At about 12,000ft they set about tightening our harnesses, putting on our goggles and going through what we had to do. Soon the door opened and it was time. I was the first out and Jodie second, with two others after us. I was glad to go first as it gave me less time to break down and cry like a small child, humiliating myself and watching Jodie lose all respect for me. I put my hands around my shoulder straps and allowed myself to be edged along the floor where we had been sitting and to the very small door, my legs went out and I sat on the edge pulling my legs up under the plane. Finally I put my head back on Adams shoulder he grabbed my forehead and then we were gone, spinning through the air, catching glimpses of plane, then mountains, then ground. After a few seconds there was a tap on my shoulder, the signal for me to bring my hands up in the classic freefall position and found myself spending the next minute hurtling towards the ground at 200kph, occasionally spinning right or left. It is an incredible sensation, like nothing that I had experienced before. It felt so stable, yet with an amazing sensation of speed, and allowed time to take in the view (and shout how incredible it was to the cameraman that came with us). As the ground grew larger, the camera man backed off and Adam deployed the chute, and after a the brief sound of the canopy deploying all was completely still and silent. We then floated down to earth, with me briefly taking the controls to spiral us right and left, taking in the sights and chatting, before a perfect landing and the opportunity to watch Jodie land safely. Both Jodie and I were on a real high, with smiles from ear to ear and calling to get back up and do it again. Fantastic. If you haven't done a freefall yet, do it; you will not regret it.

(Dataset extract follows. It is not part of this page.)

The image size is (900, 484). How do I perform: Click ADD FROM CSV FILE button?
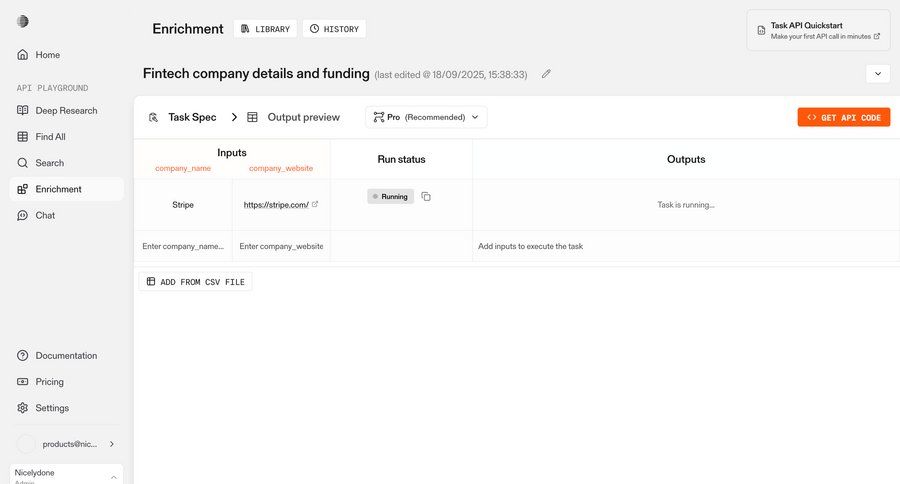195,282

That afternoon we ranted and raved about the skydive to anyone we could find, which is why we were better off being loaded into a Canadian Canoe with Darroch and a picnic and spent the rest of the day on an isolated island, enjoying a sunny afternoon.
The final highlight of the stay in Wanaka was the Wanaka AMP Show. It is a proper country show, where people with rosy cheeks, big red noses and checked shirts come to town to show off their sheep, admire the latest tractors and catch up on the gossip. There was sheep shearing, animals made from vegetables (please see picture of 'porn puppy' and fat old ladies showing just how nimble they could be on a small carriage being pulled by evil looking Shetland ponies. There was even a terrier race, which was straight from a bygone era. Firstly a whole shed load of yappy terriers turned up; some were working dogs and obviously blood thirsty and mean, others were cherished pets, pretending to be nails but not doing a great job, and some weren't even terriers, just balls of confused scared looking fluff. Next to turn up was the Colonel. A real live ex Colonel, with white handlebar moustache, tweed jacket, handsome charger, and of course freshly killed rabbit being dragged on a length of rope. After the bait was presented a few times the chaos began, with evil dogs in hot pursuit, pets jogging in the back and the weak running away. It was nice to be able to spot the winners later - they were the ones with blood soaked mouths. Not sure you can do that kind of thing in the UK.
I am sure that you can see that it was with some reluctance we left Wanaka and Darroch. To make matters worse the weather once again closed in and shorts were replaced with trousers, flip-flops with boots.